Soluble forms of NRP1 inhibit NRP1-mediated MDA-MB-231 breast carcinoma cell migration. MDA-MB-231 cells were preincubated with isotype-matched mouse IgG (25.0 mg/ml), anti-NRP1 antibody (A-12, 25.0 mg/ml), or equal concentrations of s₁₂NRP1, s_IIINRP1, s_IVNRP1, or Ig-Basic-AP (2.4 or 24.0 nM) in the presence of heparin (1.0 μg/ml) and ZVAD-FMK (an apoptosis inhibitor, 20.0 μg/ml) for 30 min on ice. Cells were allowed to migrate toward serum-free CM of NIH 3T3 cells.

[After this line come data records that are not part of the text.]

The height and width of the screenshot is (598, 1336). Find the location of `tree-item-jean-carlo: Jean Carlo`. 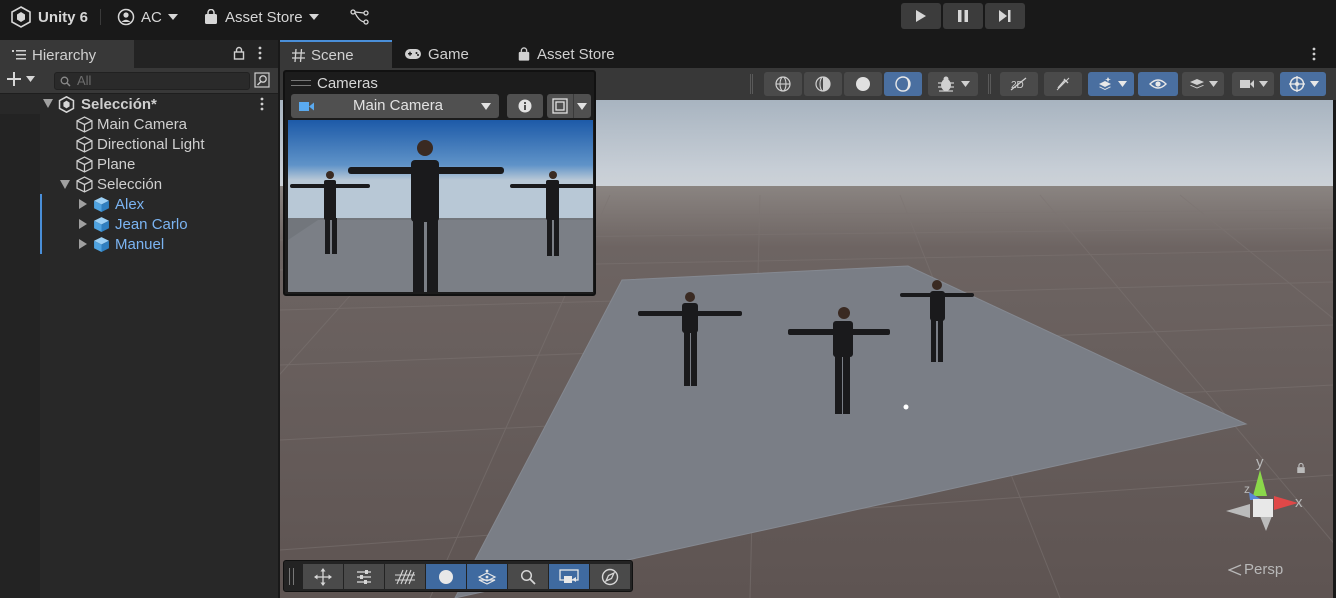

tree-item-jean-carlo: Jean Carlo is located at coordinates (139, 224).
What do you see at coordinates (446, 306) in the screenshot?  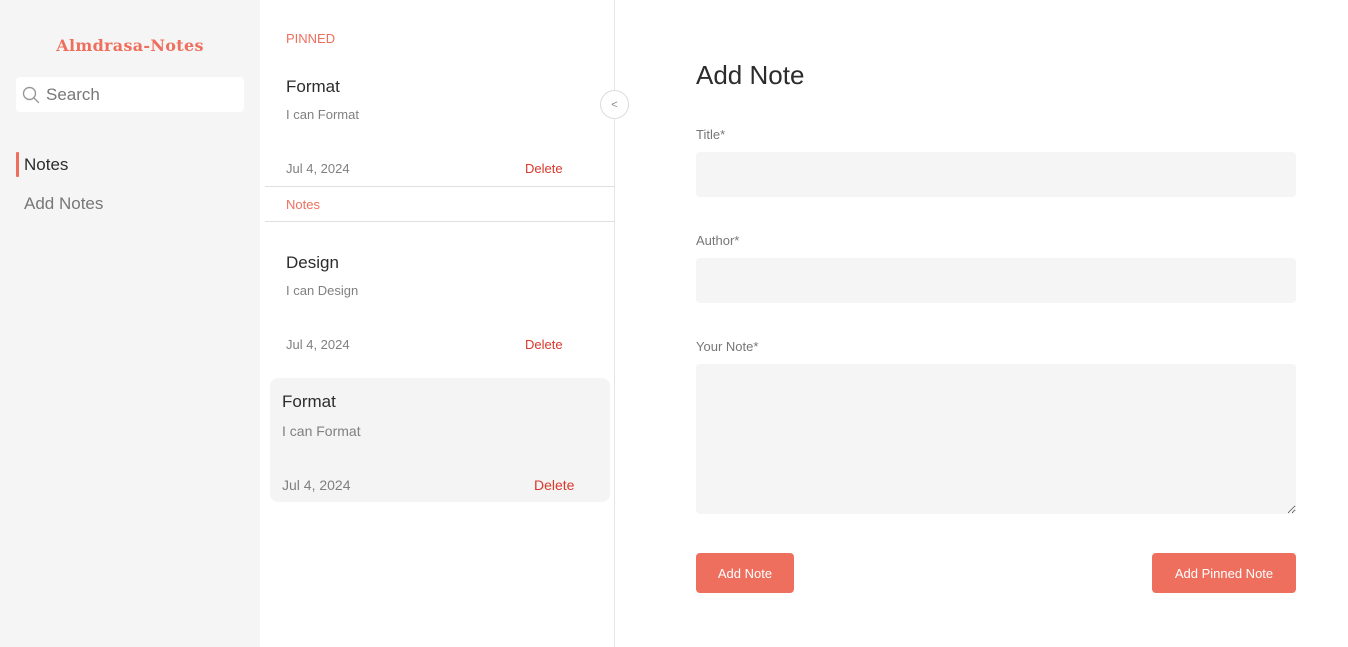 I see `note-card: Design I can Design Jul 4, 2024 Delete` at bounding box center [446, 306].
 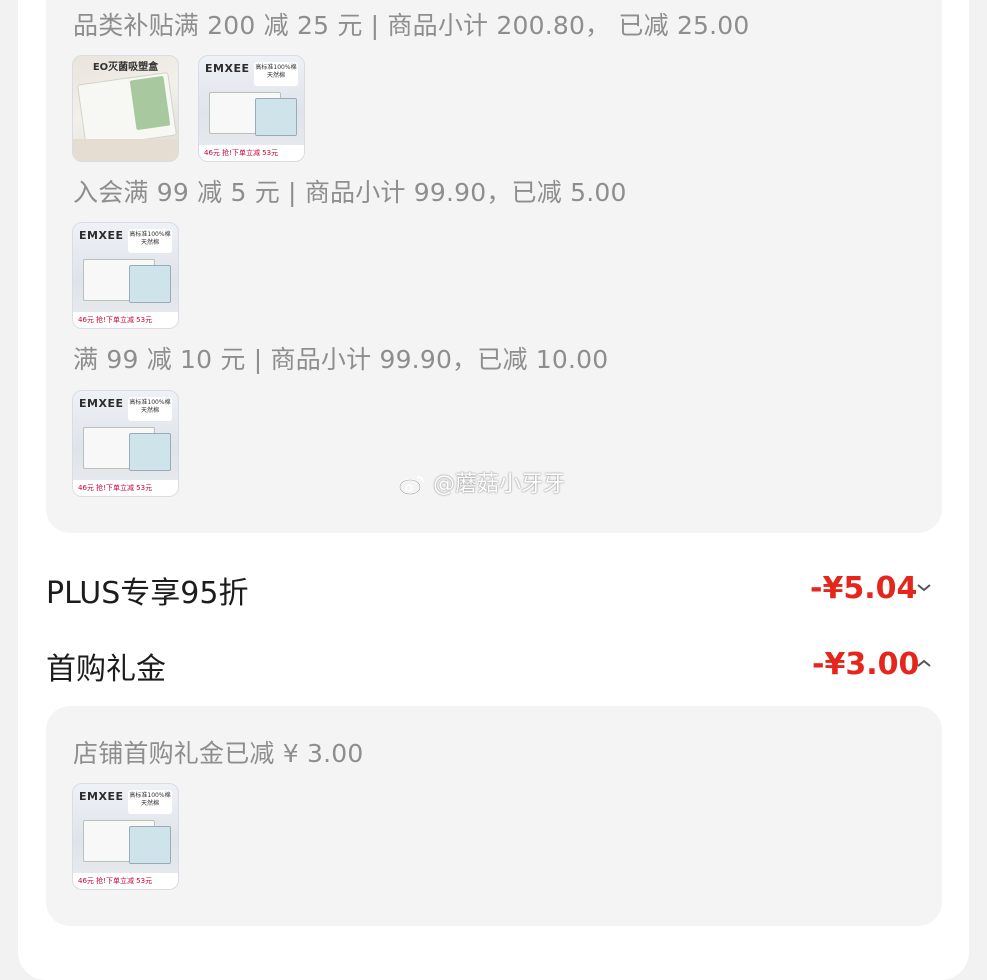 What do you see at coordinates (341, 360) in the screenshot?
I see `promotion-rule-spend-discount: 满 99 减 10 元 | 商品小计 99.90，已减 10.00` at bounding box center [341, 360].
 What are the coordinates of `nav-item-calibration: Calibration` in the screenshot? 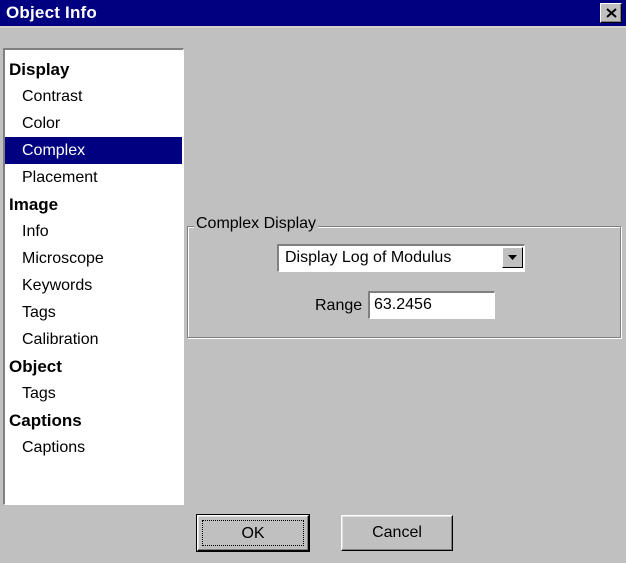 It's located at (94, 340).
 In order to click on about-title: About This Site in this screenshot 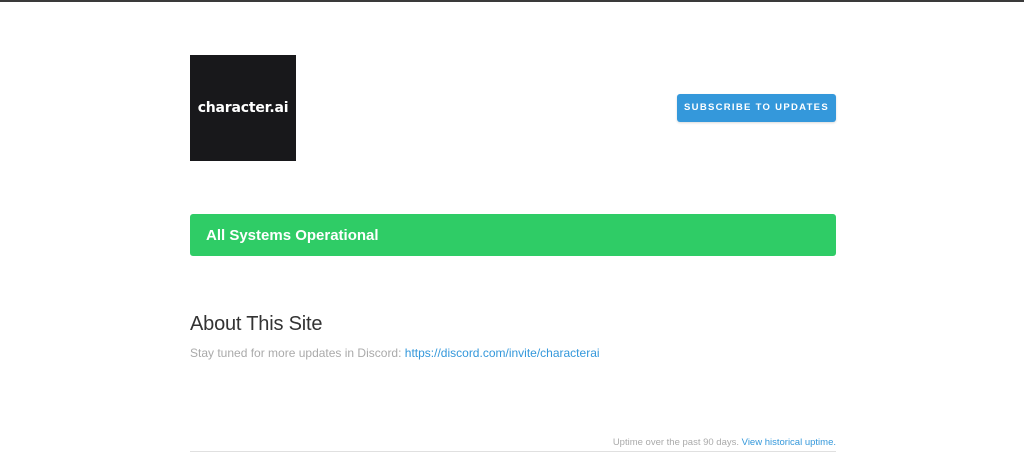, I will do `click(256, 324)`.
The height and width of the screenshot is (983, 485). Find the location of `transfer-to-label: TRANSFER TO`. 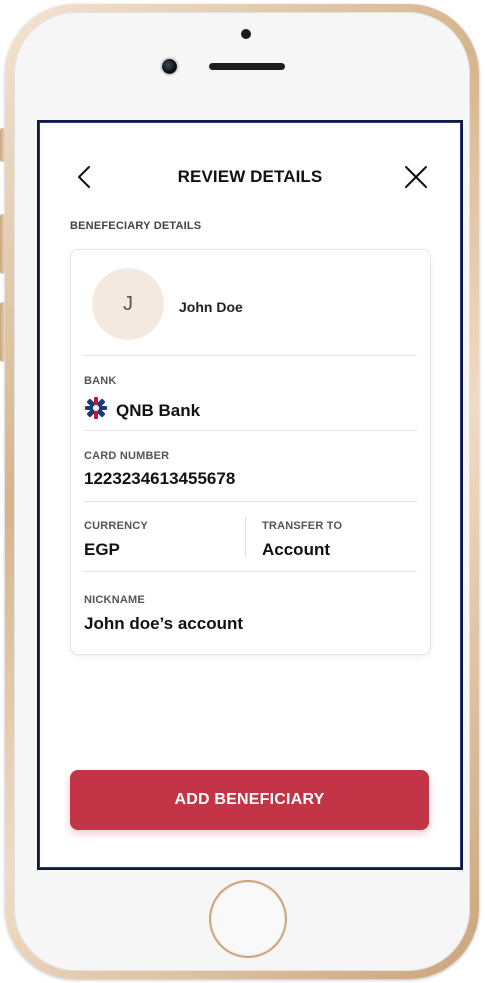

Inhibitory effects of soluble forms of NRP1 were indicated as percentage decrease in the number of migrating cells compared to that of the control cells in the absence of soluble forms of NRP1 protein. The data shown are the mean values, and error bars indicate the SD. Data were statistically significant (as determined by power analyses using one-way ANOVA, p < 0.001). Experiments were performed in triplicate two independent times and similar results were obtained.